Even though the NJ Bureau of Dam Safety has vastly reduced the amount of high and significant hazard dams in poor conditions since 1980, maintaining New Jersey's dams in compliance is still easier said than done.
"Every dam has its own story," Moyle, of the dam bureau. "Whether there's a funding issue or a design issue or in the middle of an enforcement action or in litigation."
The NJ Bureau of Dam Safety's 14 dam inspectors are in charge of inspecting and keeping track of more than 1,500 total dams in New Jersey, and the process can hit a snag when questions of ownership and money come in:
· In 2011, upkeep for a significant hazard dam in Wyckoff reached a deadlock when the township and the homeowners could not come to a decision as to who would pay for it.
· In 2014, repair work at an Atlantic County high hazard dam near Lake Lenape was suspended because of a dispute between the contractors and the county.
· After years of litigation, courts ruled that Gloucester County and several landowners must pitch in for the repair costs of several dams.
But even when ownership issues are ironed out, one set of repairs is not enough.
"They're living structures," Moyle adds. "And they need to go back and fix them again and again."
Because money is a big issue, DEP has a grants and loans program that has given out a total of over $98 million to dam owners needing help in paying for dam repairs.
DEP also requires dam owners of high and significant hazard dams to keep an emergency action plan, which is a formal document outlining emergency pre-planned procedures, in case the dam should break.
According to a 2015 list of high and significant dams without emergency action plans given by DEP to NJ Advance Media, there are currently 17 high and significant risk potential dams without emergency plans.

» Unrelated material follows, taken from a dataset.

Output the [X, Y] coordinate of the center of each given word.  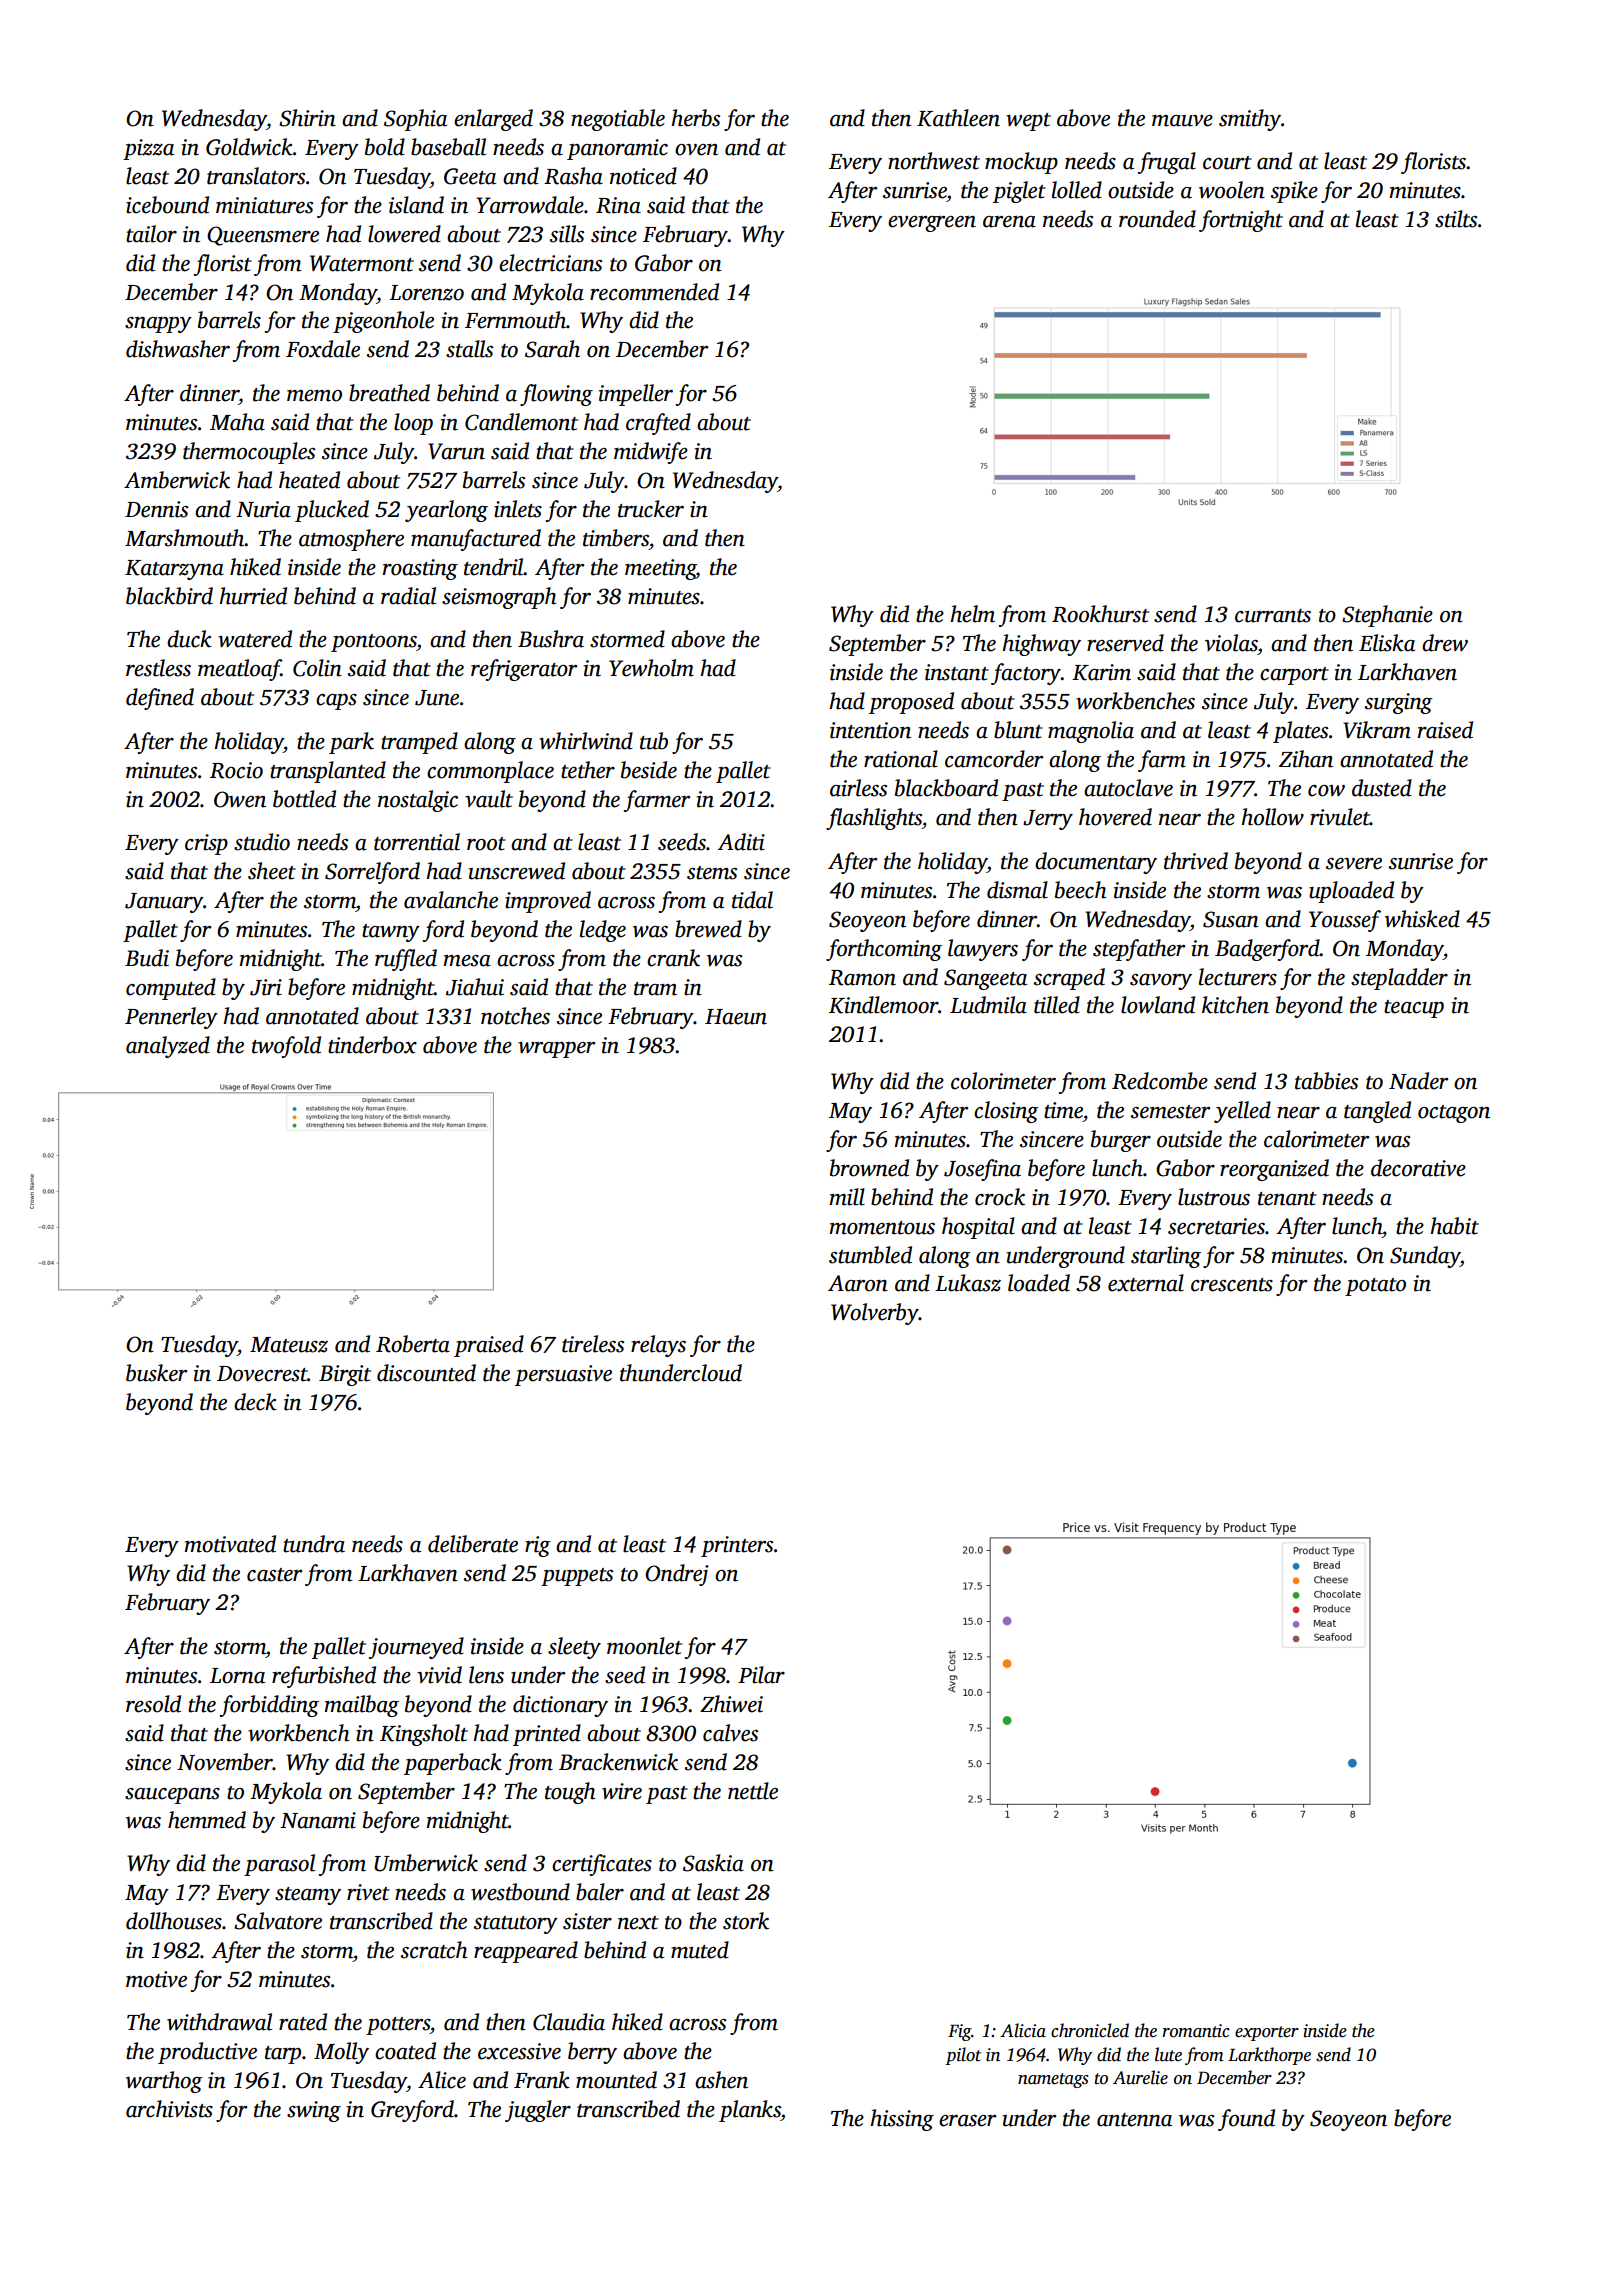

Mark Ogden, project manager at the Association of State Dam Safety Officials, particularly singled out New Jersey "as one of the best states" in prompting the creation of emergency action plans.
However, many experts point out that one of the biggest obstacles for regulators is raising awareness on dam safety — both among dam owners and the surrounding community.
"There are a lot of stakeholders when it comes to dams, and sometimes it's not as high profile with the public because they're not a bridge or a road where people travel on every day," Ogden said. "But if they were to fail, there would be a huge impact."